Given information =
%%
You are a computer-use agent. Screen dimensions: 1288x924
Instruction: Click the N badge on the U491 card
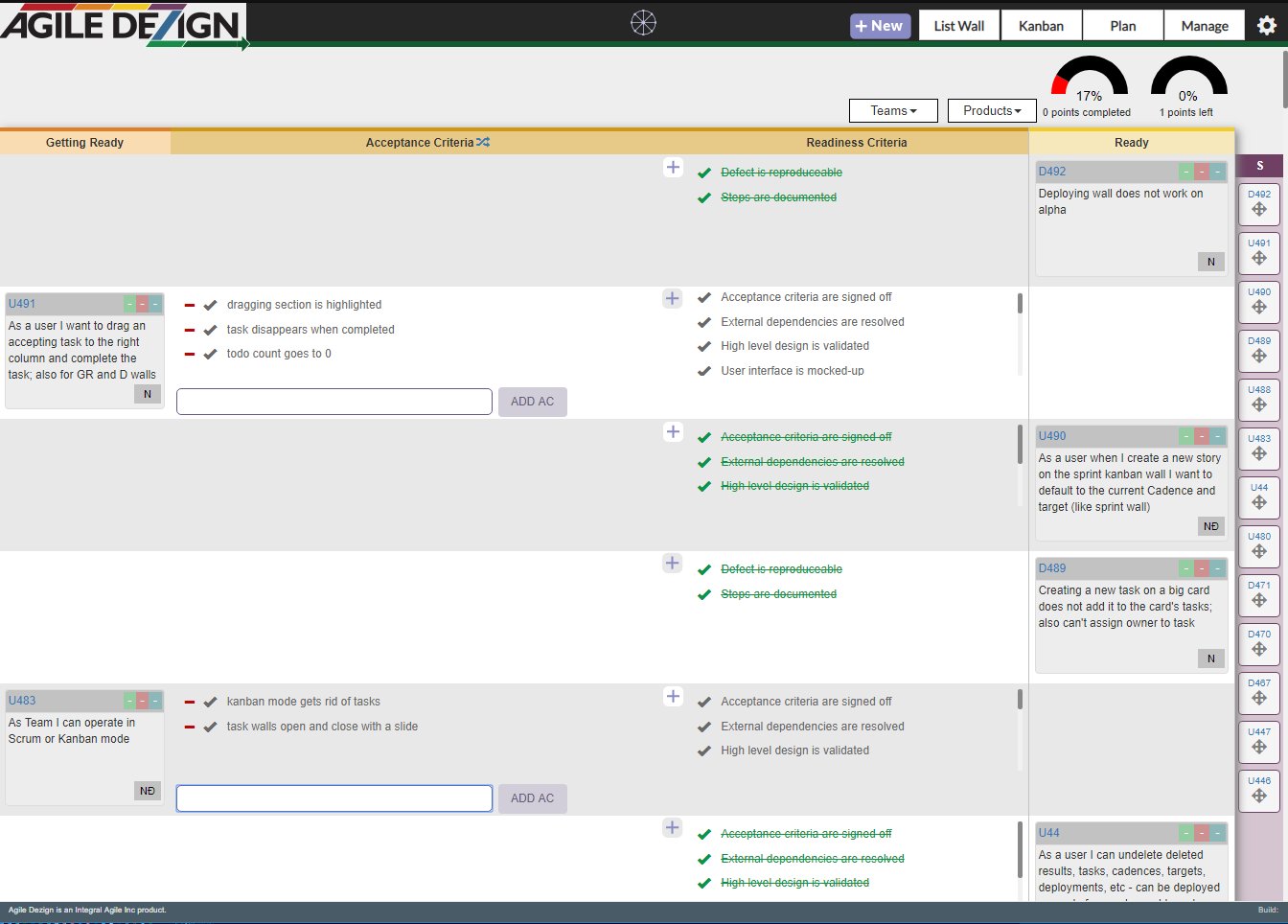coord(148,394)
%%
%%
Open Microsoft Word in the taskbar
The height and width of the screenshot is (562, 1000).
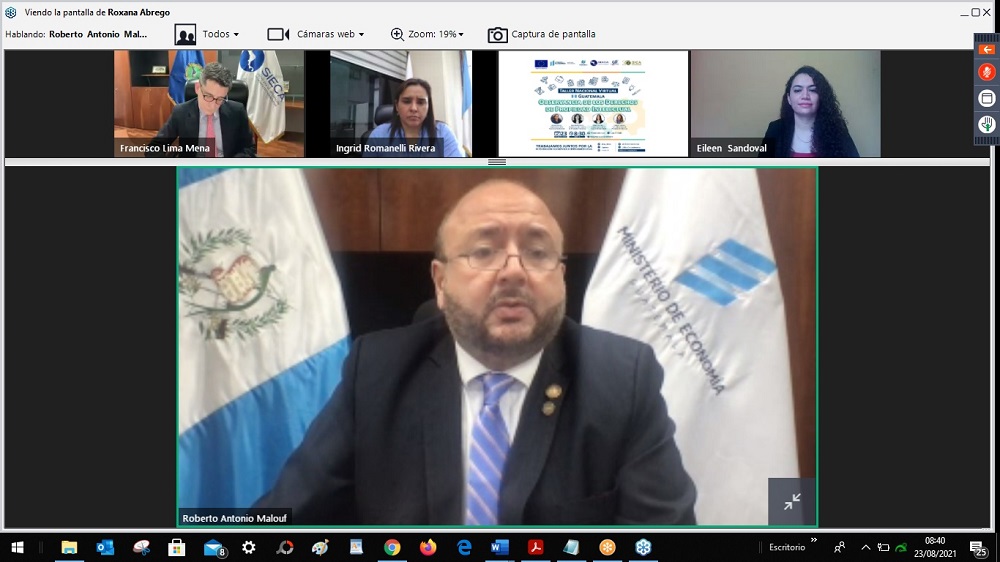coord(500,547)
%%
Problem requirements =
Recast the listing as a numbered list, omitting blank lines. Begin at the line that has "Open Microsoft Word in the taskbar" and stop after the line that has "coord(500,547)", and leave the pictures out of the answer.

Response =
1. Open Microsoft Word in the taskbar
2. The height and width of the screenshot is (562, 1000).
3. coord(500,547)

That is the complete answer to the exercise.